I recently posted in "Show Off Your Pens" a modified Italian Locman.  It involved making a replacement Stainless steel and faux black marble(thanks Exotic Blanks) barrel.

These are the final components of the modded pen.



Steps in modding the pen included:
   - Purchase of a 13mm0.75 tap/die/drill set
   - A cad drawing of the proposed barrel to get proper dimensions
   - Turning and taping of the nib coupler
   - Turning and tapering of the barrel finial
   - Creating a "stepped" brass tube(ID lg enough for RB but small enough on finial end to allow for some marble material "meat".
   - Drill and glue in the tube and turn the barrel to dimension
   - Assemble and polish.
   - Bead blast all SS to match cap finish.

Nothing about this was extremely hard but without pre-made components mistakes happen and some parts get remade.DAMHIKT  Got the wrong dimension for the OD of the first nib coupler so had to make number two.

Used 304 SS but based on another thread I just read I probably should have used 303.  The poster indicated that it could be shined like a mirror.  The 304 color was a little darker then the cap SS.  The 304 did turn and thread nicely though.

I glass bead blasted everything including the nib but not the cap.  The other original parts started turning a little brassy from the blasting which got me to thinking that maybe the pen was actually satin chrome plated stainless rather then the all stainless that the customer thought it was and it is advertised to be.  If it is satin chrome plated there may be a brass plating layer before the chrome is applied, just a guess on my part.

This shows the original barrel with the soft-touch paint removed and the entire thing bead blasted, note the how the finial end is also brassy looking.  The finial and the nib coupler are pressed into the thin SS barrel body.

I made the finial end of the new barrel the same dimensions of the original but wanted to use 8mm tube to give me more marble thickness at its junture with the marble but even that was not enough.  When I pressed in the nib coupler the thin barre cracked off some and I ended up having to make a longer finial to compensate for the break off.  

Here is a pic of the inside brass tube I made for it.  Blackened with Brass Black.


Something I learned in this project that I will apply to any future kit-less pens or barrels as in this case was that after drilling and tapping the coupler threads the tap makes a great mandrel and insures that future turning of the material is concentric with the threads just made.


Thanks for looking and all comments and critiques are appreciated.


----------



## Dalecamino (Apr 17, 2016)

Cool!
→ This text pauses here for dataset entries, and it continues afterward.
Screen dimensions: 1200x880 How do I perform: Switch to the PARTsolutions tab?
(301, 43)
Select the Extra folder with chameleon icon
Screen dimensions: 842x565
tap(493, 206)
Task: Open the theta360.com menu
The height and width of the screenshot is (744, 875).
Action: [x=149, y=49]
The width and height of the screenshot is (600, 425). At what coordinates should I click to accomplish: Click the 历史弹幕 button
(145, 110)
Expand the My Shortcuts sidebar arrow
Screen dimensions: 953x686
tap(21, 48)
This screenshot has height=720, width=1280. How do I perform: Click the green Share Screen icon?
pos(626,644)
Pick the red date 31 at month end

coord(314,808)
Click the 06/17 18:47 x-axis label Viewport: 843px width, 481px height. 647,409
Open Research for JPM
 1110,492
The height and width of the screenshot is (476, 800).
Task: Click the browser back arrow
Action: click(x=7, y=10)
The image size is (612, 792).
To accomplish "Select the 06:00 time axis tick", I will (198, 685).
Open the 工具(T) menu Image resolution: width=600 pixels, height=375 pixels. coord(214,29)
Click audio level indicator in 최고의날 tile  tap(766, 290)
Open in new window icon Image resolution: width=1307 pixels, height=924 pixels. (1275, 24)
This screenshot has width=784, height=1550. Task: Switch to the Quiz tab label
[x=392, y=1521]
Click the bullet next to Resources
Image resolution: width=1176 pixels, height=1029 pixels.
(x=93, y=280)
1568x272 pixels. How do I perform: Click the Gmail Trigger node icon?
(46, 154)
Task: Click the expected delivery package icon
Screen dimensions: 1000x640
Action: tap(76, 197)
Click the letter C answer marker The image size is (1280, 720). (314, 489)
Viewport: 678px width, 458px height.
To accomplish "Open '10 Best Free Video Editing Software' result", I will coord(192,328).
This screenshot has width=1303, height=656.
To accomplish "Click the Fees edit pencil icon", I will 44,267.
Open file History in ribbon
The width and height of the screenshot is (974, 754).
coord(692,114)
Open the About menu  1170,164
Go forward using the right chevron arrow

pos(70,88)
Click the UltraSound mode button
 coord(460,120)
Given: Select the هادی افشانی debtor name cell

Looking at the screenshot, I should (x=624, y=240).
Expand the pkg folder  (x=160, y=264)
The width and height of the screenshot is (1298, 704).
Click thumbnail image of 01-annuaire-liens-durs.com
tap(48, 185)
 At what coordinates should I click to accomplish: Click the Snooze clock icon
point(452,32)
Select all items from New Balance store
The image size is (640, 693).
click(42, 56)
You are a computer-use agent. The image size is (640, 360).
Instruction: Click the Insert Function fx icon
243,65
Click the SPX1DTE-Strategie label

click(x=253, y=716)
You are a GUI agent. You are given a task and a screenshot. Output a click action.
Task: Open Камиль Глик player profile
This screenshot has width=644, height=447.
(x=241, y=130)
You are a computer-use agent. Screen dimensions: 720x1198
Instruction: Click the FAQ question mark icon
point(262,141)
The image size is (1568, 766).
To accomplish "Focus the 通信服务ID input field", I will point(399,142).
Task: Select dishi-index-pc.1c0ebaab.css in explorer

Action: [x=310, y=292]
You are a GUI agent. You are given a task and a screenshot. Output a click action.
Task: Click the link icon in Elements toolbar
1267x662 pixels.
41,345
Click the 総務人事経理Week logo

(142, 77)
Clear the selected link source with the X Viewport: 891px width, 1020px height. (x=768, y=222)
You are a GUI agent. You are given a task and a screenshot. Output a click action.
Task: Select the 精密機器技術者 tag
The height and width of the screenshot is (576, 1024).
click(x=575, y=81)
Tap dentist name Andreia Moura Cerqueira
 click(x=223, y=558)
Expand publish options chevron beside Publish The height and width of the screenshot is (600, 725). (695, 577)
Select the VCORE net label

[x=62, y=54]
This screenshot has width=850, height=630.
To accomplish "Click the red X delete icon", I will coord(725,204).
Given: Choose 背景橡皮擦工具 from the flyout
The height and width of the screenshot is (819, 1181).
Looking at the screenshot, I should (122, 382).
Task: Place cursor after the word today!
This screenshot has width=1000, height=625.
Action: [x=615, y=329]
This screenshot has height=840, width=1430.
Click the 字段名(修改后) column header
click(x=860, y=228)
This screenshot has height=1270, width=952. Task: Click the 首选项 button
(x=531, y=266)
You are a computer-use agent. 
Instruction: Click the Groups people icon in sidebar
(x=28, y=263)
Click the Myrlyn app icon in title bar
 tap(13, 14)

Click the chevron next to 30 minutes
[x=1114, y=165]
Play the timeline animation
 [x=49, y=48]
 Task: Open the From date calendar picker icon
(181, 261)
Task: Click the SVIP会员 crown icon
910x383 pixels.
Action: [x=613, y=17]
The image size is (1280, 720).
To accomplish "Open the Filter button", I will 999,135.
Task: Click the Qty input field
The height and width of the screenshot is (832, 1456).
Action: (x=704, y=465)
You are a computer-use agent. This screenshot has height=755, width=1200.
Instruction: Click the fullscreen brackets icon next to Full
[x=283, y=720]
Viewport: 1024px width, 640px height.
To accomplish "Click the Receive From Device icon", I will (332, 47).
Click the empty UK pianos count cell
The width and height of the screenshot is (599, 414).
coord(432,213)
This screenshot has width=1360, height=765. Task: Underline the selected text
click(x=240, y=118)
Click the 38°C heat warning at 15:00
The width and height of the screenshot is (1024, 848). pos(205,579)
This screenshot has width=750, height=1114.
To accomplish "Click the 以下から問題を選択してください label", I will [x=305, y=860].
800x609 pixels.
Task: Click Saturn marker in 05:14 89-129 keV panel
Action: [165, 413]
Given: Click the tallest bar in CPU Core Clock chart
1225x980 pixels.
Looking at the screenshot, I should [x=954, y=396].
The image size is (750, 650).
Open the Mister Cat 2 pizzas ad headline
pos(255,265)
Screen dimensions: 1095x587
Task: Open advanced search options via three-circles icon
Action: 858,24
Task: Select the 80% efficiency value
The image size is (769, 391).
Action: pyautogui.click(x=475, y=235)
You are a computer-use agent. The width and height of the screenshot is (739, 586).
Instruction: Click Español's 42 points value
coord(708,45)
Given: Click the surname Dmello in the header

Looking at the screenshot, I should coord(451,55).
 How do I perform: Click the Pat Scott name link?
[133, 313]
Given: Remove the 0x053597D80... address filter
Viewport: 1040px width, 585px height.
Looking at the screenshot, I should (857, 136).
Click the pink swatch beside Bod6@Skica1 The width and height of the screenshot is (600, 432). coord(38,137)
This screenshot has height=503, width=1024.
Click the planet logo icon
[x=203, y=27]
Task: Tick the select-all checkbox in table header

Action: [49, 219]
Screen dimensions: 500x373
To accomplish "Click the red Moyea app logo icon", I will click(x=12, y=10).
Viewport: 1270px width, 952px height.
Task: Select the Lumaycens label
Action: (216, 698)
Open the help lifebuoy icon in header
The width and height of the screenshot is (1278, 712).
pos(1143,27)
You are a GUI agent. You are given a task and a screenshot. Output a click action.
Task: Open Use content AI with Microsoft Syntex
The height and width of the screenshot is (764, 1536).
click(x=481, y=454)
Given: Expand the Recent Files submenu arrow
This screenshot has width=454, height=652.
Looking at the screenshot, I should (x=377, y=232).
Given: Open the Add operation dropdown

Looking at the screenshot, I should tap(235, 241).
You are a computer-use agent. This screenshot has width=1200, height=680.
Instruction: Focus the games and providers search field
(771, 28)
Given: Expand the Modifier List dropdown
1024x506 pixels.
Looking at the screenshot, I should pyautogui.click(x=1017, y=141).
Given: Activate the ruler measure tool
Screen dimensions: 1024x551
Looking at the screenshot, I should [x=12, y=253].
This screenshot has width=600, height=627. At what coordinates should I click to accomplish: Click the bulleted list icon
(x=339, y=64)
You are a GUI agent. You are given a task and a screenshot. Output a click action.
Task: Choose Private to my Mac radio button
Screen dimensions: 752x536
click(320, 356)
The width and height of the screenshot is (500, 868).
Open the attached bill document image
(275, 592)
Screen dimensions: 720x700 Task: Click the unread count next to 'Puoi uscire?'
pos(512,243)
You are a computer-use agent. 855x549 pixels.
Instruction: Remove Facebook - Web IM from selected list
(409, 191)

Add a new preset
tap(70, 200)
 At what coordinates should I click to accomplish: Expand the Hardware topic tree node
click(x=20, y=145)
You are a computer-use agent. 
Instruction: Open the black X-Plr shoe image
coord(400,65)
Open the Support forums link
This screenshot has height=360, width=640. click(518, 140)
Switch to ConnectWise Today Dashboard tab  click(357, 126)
Nice work on this project!


----------



## JD Combs Sr (Apr 17, 2016)

Saw that I left a pic out, should have been right after this paragraph but was a couple minutes past editing time when I noticed it so I will post it here.

"This shows the original barrel with the soft-touch paint removed and the  entire thing bead blasted, note the how the finial end is also brassy  looking.  The finial and the nib coupler are pressed into the thin SS  barrel body."


----------



## Penultimate (Apr 17, 2016)

Very nice. Wow, that's a $500 pen.


----------



## thewishman (Apr 17, 2016)

You really upgraded that pen! Looks like a challenging project.

Did you enjoy the experience?


----------



## JD Combs Sr (Apr 18, 2016)

thewishman said:


> You really upgraded that pen! Looks like a challenging project.
> Did you enjoy the experience?


I do tend to get the most joy out of doing something different and that challenges me.  Never cut such fine threads before or done such precision turning for that matter.  I had to work with very tight tolerances on very thing material especial at the nib coupling.

Thanks for looking and asking.


----------